● **WRITTEN PROBLEM**
Can you retype the patch from "diff --git a/src/xenia/gpu/dxbc_shader_translator.cc" to "the fetch constant." word for word?

From d82fb7d9e69426817d0ed81ef81040d9d3cef597 Mon Sep 17 00:00:00 2001
From: Triang3l <hwguy.siplus@gmail.com>
Date: Thu, 13 Sep 2018 14:43:07 +0300
Subject: [PATCH] [D3D12] DXBC getGradients and maxa clamp notes

---
 src/xenia/gpu/dxbc_shader_translator.cc | 116 +++++++++++++++++++++++-
 1 file changed, 112 insertions(+), 4 deletions(-)

diff --git a/src/xenia/gpu/dxbc_shader_translator.cc b/src/xenia/gpu/dxbc_shader_translator.cc
index ba4e61dfd..ab6fe9a5f 100644
--- a/src/xenia/gpu/dxbc_shader_translator.cc
+++ b/src/xenia/gpu/dxbc_shader_translator.cc
@@ -4343,6 +4343,10 @@ void DxbcShaderTranslator::ProcessTextureFetchInstruction(
       }
 
       if (instr.opcode == FetchOpcode::kTextureFetch) {
+        // Will take sign values and exponent bias from the fetch constant.
+        rdef_constants_used_ |= 1ull
+                                << uint32_t(RdefConstantIndex::kFetchConstants);
+
         // Apply sign bias (2 * color - 1) and linearize gamma textures. This is
         // done before applying the exponent bias because this must be done on
         // color values in 0...1 range, and this is closer to the storage
@@ -4622,7 +4626,109 @@ void DxbcShaderTranslator::ProcessTextureFetchInstruction(
     if (size_and_is_3d_temp != UINT32_MAX) {
       PopSystemTemp();
     }
-
+  } else if (instr.opcode == FetchOpcode::kGetTextureGradients) {
+    assert_true(is_pixel_shader());
+    store_result = true;
+    // pv.xz = ddx(coord.xy)
+    shader_code_.push_back(
+        ENCODE_D3D10_SB_OPCODE_TYPE(D3D11_SB_OPCODE_DERIV_RTX_COARSE) |
+        ENCODE_D3D10_SB_TOKENIZED_INSTRUCTION_LENGTH(3 + operand_length));
+    shader_code_.push_back(
+        EncodeVectorMaskedOperand(D3D10_SB_OPERAND_TYPE_TEMP, 0b0101, 1));
+    shader_code_.push_back(system_temp_pv_);
+    UseDxbcSourceOperand(operand, 0b01010000);
+    ++stat_.instruction_count;
+    ++stat_.float_instruction_count;
+    // pv.yw = ddy(coord.xy)
+    shader_code_.push_back(
+        ENCODE_D3D10_SB_OPCODE_TYPE(D3D11_SB_OPCODE_DERIV_RTY_COARSE) |
+        ENCODE_D3D10_SB_TOKENIZED_INSTRUCTION_LENGTH(3 + operand_length));
+    shader_code_.push_back(
+        EncodeVectorMaskedOperand(D3D10_SB_OPERAND_TYPE_TEMP, 0b1010, 1));
+    shader_code_.push_back(system_temp_pv_);
+    UseDxbcSourceOperand(operand, 0b01010000);
+    ++stat_.instruction_count;
+    ++stat_.float_instruction_count;
+    // Get the exponent bias (horizontal in bits 22:26, vertical in bits 27:31
+    // of dword 4 ([1].x or [2].z) of the fetch constant).

● **LISTED ENTRIES**
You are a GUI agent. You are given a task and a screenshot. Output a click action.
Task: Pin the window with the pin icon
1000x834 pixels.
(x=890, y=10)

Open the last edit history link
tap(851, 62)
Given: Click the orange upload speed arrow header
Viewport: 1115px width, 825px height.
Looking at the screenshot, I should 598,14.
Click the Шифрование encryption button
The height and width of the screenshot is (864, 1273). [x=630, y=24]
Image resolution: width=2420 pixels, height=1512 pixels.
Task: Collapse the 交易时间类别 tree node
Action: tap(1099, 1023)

● **FULL OUTPUT**
diff --git a/src/xenia/gpu/dxbc_shader_translator.cc b/src/xenia/gpu/dxbc_shader_translator.cc
index ba4e61dfd..ab6fe9a5f 100644
--- a/src/xenia/gpu/dxbc_shader_translator.cc
+++ b/src/xenia/gpu/dxbc_shader_translator.cc
@@ -4343,6 +4343,10 @@ void DxbcShaderTranslator::ProcessTextureFetchInstruction(
       }
 
       if (instr.opcode == FetchOpcode::kTextureFetch) {
+        // Will take sign values and exponent bias from the fetch constant.